Nothing more is wanted than an exact repeat of the data below.

══ Records

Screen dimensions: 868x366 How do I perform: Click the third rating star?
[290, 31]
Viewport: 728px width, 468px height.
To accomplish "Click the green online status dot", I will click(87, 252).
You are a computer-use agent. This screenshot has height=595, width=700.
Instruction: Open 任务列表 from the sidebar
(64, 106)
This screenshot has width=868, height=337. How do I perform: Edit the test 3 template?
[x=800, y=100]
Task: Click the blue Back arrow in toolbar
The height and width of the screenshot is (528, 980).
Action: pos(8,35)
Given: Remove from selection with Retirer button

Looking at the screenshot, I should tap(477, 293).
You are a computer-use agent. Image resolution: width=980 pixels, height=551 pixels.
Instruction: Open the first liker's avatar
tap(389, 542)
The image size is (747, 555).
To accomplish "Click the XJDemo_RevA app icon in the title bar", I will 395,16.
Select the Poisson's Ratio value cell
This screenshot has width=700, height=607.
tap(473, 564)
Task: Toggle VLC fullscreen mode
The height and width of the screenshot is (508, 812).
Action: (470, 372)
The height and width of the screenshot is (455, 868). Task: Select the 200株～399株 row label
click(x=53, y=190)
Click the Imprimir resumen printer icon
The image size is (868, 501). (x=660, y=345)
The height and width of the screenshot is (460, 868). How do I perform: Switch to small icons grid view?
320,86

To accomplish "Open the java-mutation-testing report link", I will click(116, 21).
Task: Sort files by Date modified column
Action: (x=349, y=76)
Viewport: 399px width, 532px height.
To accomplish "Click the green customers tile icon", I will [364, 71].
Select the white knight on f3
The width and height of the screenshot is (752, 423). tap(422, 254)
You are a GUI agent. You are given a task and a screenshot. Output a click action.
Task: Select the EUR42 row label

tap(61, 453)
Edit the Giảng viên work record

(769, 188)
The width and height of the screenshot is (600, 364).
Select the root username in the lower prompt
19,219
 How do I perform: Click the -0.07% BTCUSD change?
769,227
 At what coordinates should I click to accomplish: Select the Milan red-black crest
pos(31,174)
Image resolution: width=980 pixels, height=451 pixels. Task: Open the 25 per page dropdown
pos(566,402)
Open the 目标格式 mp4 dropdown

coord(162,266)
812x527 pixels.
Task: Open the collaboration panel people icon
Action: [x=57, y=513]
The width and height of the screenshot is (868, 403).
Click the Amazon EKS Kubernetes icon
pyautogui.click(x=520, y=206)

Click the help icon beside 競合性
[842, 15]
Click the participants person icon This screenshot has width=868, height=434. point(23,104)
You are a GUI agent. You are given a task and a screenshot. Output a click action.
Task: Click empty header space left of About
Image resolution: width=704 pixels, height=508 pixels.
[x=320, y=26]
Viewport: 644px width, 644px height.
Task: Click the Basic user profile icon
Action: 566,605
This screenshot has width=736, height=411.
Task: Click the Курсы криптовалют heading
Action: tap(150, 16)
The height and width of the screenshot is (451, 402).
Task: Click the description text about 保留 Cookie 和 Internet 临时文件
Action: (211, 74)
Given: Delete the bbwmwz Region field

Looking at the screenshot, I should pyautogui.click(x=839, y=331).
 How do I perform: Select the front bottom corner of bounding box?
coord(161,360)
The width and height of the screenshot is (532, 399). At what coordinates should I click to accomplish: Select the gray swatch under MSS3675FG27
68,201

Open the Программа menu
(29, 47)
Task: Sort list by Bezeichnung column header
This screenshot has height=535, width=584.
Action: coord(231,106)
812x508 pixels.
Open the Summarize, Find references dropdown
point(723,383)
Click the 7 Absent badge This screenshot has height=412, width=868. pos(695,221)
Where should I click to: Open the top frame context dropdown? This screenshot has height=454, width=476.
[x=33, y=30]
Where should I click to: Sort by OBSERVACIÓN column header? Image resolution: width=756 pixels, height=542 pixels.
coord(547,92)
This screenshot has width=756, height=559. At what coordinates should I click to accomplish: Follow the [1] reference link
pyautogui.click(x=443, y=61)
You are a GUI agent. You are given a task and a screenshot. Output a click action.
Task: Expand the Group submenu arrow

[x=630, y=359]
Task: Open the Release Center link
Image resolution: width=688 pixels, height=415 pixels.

════

Written solution:
Screen dimensions: 868x366 How do I perform: Click the third rating star?
[290, 31]
Viewport: 728px width, 468px height.
To accomplish "Click the green online status dot", I will click(87, 252).
You are a computer-use agent. This screenshot has height=595, width=700.
Instruction: Open 任务列表 from the sidebar
(64, 106)
This screenshot has width=868, height=337. How do I perform: Edit the test 3 template?
[x=800, y=100]
Task: Click the blue Back arrow in toolbar
The height and width of the screenshot is (528, 980).
Action: pos(8,35)
Given: Remove from selection with Retirer button

Looking at the screenshot, I should tap(477, 293).
You are a computer-use agent. Image resolution: width=980 pixels, height=551 pixels.
Instruction: Open the first liker's avatar
tap(389, 542)
The image size is (747, 555).
To accomplish "Click the XJDemo_RevA app icon in the title bar", I will 395,16.
Select the Poisson's Ratio value cell
This screenshot has width=700, height=607.
tap(473, 564)
Task: Toggle VLC fullscreen mode
The height and width of the screenshot is (508, 812).
Action: (470, 372)
The height and width of the screenshot is (455, 868). Task: Select the 200株～399株 row label
click(x=53, y=190)
Click the Imprimir resumen printer icon
The image size is (868, 501). (x=660, y=345)
The height and width of the screenshot is (460, 868). How do I perform: Switch to small icons grid view?
320,86

To accomplish "Open the java-mutation-testing report link", I will click(116, 21).
Task: Sort files by Date modified column
Action: (x=349, y=76)
Viewport: 399px width, 532px height.
To accomplish "Click the green customers tile icon", I will [364, 71].
Select the white knight on f3
The width and height of the screenshot is (752, 423). tap(422, 254)
You are a GUI agent. You are given a task and a screenshot. Output a click action.
Task: Select the EUR42 row label

tap(61, 453)
Edit the Giảng viên work record

(769, 188)
The width and height of the screenshot is (600, 364).
Select the root username in the lower prompt
19,219
 How do I perform: Click the -0.07% BTCUSD change?
769,227
 At what coordinates should I click to accomplish: Select the Milan red-black crest
pos(31,174)
Image resolution: width=980 pixels, height=451 pixels. Task: Open the 25 per page dropdown
pos(566,402)
Open the 目标格式 mp4 dropdown

coord(162,266)
812x527 pixels.
Task: Open the collaboration panel people icon
Action: [x=57, y=513]
The width and height of the screenshot is (868, 403).
Click the Amazon EKS Kubernetes icon
pyautogui.click(x=520, y=206)

Click the help icon beside 競合性
[842, 15]
Click the participants person icon This screenshot has width=868, height=434. point(23,104)
You are a GUI agent. You are given a task and a screenshot. Output a click action.
Task: Click empty header space left of About
Image resolution: width=704 pixels, height=508 pixels.
[x=320, y=26]
Viewport: 644px width, 644px height.
Task: Click the Basic user profile icon
Action: 566,605
This screenshot has width=736, height=411.
Task: Click the Курсы криптовалют heading
Action: tap(150, 16)
The height and width of the screenshot is (451, 402).
Task: Click the description text about 保留 Cookie 和 Internet 临时文件
Action: (211, 74)
Given: Delete the bbwmwz Region field

Looking at the screenshot, I should pyautogui.click(x=839, y=331).
 How do I perform: Select the front bottom corner of bounding box?
coord(161,360)
The width and height of the screenshot is (532, 399). At what coordinates should I click to accomplish: Select the gray swatch under MSS3675FG27
68,201

Open the Программа menu
(29, 47)
Task: Sort list by Bezeichnung column header
This screenshot has height=535, width=584.
Action: coord(231,106)
812x508 pixels.
Open the Summarize, Find references dropdown
point(723,383)
Click the 7 Absent badge This screenshot has height=412, width=868. pos(695,221)
Where should I click to: Open the top frame context dropdown? This screenshot has height=454, width=476.
[x=33, y=30]
Where should I click to: Sort by OBSERVACIÓN column header? Image resolution: width=756 pixels, height=542 pixels.
coord(547,92)
This screenshot has width=756, height=559. At what coordinates should I click to accomplish: Follow the [1] reference link
pyautogui.click(x=443, y=61)
You are a GUI agent. You are given a task and a screenshot. Output a click action.
Task: Expand the Group submenu arrow

[x=630, y=359]
Task: Open the Release Center link
Image resolution: width=688 pixels, height=415 pixels.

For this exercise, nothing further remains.